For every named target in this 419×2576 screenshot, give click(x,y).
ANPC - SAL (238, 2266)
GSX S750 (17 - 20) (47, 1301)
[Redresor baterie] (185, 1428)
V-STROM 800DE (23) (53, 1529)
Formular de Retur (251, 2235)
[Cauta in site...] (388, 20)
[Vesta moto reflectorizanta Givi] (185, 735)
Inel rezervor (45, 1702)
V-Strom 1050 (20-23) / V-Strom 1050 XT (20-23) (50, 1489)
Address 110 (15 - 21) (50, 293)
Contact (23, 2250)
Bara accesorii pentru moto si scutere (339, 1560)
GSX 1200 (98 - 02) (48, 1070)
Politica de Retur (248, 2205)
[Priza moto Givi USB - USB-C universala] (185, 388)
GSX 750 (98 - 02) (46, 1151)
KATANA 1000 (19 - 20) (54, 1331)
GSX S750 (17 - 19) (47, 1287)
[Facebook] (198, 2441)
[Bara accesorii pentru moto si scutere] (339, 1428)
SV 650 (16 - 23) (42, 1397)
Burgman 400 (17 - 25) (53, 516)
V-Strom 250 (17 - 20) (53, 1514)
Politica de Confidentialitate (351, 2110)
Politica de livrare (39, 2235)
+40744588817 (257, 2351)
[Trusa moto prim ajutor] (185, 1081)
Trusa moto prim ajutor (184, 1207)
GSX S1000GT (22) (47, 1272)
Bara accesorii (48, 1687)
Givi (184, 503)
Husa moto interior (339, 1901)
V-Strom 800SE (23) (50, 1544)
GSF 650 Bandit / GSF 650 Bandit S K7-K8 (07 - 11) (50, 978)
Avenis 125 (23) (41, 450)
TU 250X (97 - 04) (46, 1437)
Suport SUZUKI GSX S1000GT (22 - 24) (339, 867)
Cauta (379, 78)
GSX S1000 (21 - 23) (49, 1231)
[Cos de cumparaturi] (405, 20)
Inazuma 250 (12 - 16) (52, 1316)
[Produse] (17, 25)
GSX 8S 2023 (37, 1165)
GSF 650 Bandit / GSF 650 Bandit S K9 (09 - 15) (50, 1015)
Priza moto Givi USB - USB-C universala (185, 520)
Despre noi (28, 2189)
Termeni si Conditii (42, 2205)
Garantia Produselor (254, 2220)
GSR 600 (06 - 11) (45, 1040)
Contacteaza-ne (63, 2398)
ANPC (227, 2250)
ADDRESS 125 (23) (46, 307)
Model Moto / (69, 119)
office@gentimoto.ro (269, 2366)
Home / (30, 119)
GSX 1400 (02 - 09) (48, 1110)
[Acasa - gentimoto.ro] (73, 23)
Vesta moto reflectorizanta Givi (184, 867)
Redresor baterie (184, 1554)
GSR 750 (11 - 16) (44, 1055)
*****
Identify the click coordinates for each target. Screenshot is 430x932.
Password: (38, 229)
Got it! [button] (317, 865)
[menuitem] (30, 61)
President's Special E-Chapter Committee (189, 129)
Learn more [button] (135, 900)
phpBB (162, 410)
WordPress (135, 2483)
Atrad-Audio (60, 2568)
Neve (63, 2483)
*****
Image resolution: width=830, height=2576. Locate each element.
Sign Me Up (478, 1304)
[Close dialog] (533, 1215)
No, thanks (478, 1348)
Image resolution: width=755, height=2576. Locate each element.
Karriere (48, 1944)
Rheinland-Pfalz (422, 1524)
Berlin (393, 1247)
*****
Give the number of lines in the listing that hold the word "click", with no other words.

Task answer -> 2